Temos a maior parte da população em situação de rua na Região Metropolitana de São Paulo, onde aumentou a pobreza e a fome por conta da pandemia.

Temos um problema muito complicado nessa região, mas todos os municípios, sem exceção, têm desafios e cerca de 5% da população que precisa que a assistência social chegue até eles.

Por isso é importante fazer o cadastro para encontrarmos essa população. Todos os auxílios estão ligados ao Cadastro Único.

Como está o orçamento da Secretaria de Assistência Social para 2023?

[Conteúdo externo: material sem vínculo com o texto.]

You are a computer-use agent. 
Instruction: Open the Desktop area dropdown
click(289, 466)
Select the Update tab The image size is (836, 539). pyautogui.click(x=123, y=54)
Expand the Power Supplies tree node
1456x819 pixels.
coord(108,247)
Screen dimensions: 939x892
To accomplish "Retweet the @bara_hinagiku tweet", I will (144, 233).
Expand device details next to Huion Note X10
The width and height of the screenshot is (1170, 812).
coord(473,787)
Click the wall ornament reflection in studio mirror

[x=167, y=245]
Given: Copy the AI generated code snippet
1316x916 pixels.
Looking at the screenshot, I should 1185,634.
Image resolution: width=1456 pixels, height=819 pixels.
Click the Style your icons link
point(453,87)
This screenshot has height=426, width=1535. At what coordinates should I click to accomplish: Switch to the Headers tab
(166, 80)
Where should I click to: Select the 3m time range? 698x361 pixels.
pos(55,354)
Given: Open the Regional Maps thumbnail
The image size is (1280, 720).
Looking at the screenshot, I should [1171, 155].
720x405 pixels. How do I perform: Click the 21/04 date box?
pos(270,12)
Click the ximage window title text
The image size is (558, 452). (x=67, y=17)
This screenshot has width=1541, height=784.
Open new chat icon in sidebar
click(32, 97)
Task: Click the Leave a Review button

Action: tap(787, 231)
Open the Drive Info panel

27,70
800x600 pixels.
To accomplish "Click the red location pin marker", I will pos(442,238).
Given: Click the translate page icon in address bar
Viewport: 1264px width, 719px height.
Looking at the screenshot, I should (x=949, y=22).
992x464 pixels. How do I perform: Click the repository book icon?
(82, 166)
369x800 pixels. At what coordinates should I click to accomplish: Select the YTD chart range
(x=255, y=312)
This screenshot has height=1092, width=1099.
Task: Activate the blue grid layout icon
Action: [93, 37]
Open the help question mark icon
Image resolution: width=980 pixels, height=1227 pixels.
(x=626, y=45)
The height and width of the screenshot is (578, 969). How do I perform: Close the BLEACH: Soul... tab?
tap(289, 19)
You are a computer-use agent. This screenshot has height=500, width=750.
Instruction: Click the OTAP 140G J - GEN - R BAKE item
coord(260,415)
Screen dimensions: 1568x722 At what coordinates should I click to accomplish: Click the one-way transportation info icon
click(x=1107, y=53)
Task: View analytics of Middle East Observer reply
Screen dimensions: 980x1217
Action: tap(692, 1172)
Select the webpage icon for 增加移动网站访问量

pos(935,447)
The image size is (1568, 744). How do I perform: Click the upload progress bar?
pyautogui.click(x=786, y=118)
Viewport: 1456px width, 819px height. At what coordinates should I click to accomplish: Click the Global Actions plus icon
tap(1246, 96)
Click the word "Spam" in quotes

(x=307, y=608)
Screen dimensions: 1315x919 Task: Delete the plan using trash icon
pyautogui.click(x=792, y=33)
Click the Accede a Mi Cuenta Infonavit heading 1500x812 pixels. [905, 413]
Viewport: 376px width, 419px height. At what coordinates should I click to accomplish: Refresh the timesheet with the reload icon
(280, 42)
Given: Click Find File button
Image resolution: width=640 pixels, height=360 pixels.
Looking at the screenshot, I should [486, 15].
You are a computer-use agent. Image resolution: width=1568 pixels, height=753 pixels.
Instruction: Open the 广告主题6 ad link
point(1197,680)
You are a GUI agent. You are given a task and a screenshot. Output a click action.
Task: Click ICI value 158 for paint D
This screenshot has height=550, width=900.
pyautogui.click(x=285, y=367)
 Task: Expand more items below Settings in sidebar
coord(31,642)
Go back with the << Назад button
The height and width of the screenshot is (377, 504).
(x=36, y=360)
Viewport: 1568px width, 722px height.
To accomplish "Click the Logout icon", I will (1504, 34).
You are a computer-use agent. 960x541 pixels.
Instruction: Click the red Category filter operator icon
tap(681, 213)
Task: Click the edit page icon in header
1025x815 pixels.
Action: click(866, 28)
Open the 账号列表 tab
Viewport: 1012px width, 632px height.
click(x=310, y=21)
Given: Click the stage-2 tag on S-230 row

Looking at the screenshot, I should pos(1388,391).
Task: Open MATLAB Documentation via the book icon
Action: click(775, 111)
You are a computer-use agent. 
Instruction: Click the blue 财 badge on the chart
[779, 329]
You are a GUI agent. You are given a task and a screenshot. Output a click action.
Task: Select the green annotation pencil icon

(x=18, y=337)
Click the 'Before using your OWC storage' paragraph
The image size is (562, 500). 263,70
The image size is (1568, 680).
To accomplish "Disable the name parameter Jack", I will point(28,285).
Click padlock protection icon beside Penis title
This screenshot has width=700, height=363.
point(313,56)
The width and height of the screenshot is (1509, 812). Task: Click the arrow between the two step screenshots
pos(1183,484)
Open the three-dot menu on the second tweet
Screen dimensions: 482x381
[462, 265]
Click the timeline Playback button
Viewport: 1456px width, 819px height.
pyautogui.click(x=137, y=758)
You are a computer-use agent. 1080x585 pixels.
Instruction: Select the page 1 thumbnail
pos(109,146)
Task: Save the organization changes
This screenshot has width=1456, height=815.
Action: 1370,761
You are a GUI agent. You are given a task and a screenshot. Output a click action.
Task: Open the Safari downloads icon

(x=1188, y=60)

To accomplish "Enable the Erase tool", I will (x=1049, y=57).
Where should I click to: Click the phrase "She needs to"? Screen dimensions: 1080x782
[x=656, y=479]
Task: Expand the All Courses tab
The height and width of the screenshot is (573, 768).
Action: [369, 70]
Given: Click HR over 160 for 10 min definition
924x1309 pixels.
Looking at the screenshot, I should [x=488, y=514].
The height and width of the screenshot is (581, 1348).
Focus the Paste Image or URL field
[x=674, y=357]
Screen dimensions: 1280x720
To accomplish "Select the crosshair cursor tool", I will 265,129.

O orçamento foi enviado para a Assembleia Legislativa, mas o maior desafio não é orçamentário, mas encontrar as pessoas que precisam ajudar. Um trabalho de formiguinha de encontrar essas pessoas. A gente vai aumentar em 50% o orçamento da assistência social. A invisibilidade desse público é nosso maior desafio.

Quem deve fazer a busca ativa desses ‘invisíveis’?

A ação de cadastramento é tarefa dos municípios, então a gente fez um reforço do orçamento nesse ano, com apoio do governo, para que as cidades façam. Cada município sabe a melhor forma de fazer a fizemos a transferência dos recursos.